You are viewing a plain text version of this content. The canonical link for it is here.
Posted to commits@lucene.apache.org by ho...@apache.org on 2019/01/15 01:53:10 UTC

[lucene-solr] branch master updated: SOLR-12923: add a latch to TestTriggerListener to harden test that use it so they can deterministically know when all events have been proceeded

This is an automated email from the ASF dual-hosted git repository.

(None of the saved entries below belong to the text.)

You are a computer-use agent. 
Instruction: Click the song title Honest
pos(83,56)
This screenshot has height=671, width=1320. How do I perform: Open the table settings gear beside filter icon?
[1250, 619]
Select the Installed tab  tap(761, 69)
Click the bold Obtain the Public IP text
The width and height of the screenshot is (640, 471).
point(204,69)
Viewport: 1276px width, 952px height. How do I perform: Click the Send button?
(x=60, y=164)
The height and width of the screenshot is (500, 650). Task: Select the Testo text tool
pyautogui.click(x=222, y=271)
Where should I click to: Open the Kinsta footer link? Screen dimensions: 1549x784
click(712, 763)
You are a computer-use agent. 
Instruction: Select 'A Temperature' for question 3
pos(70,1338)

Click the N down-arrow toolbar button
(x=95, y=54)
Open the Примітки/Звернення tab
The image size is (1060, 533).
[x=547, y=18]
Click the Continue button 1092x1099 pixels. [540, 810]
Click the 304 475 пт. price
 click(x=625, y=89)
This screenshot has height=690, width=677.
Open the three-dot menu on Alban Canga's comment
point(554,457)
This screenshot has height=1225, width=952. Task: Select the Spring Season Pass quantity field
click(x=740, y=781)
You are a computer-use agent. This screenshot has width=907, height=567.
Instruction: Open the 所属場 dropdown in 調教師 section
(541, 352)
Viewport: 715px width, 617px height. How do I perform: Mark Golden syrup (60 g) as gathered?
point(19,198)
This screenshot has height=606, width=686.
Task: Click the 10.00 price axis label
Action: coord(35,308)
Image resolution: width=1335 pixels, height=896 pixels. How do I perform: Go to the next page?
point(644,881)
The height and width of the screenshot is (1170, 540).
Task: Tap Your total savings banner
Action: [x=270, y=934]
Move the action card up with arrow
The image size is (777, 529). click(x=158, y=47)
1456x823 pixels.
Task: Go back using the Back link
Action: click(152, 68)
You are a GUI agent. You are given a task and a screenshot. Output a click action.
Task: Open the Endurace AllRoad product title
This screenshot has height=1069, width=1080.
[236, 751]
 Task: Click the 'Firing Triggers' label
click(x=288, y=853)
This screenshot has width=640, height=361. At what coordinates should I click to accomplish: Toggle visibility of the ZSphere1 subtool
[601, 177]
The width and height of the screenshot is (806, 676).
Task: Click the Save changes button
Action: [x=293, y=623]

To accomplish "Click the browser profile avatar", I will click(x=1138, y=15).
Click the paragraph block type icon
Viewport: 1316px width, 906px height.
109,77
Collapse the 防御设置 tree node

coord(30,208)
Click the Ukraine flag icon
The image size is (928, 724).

hossman pushed a commit to branch master
in repository https://gitbox.apache.org/repos/asf/lucene-solr.git


The following commit(s) were added to refs/heads/master by this push:
     new d970375  SOLR-12923: add a latch to TestTriggerListener to harden test that use it so they can deterministically know when all events have been proceeded
d970375 is described below

commit d970375cd2f2357b88886a8da5ac67ef994f8d43
Author: Chris Hostetter <ho...@apache.org>
AuthorDate: Mon Jan 14 18:16:40 2019 -0700

    SOLR-12923: add a latch to TestTriggerListener to harden test that use it so they can deterministically know when all events have been proceeded
    
    This hardens several flakey tests, and allows the removal of a several arbitrary sleep calls
---
 .../autoscaling/sim/TestSimTriggerIntegration.java | 84 ++++++++++++----------
 1 file changed, 48 insertions(+), 36 deletions(-)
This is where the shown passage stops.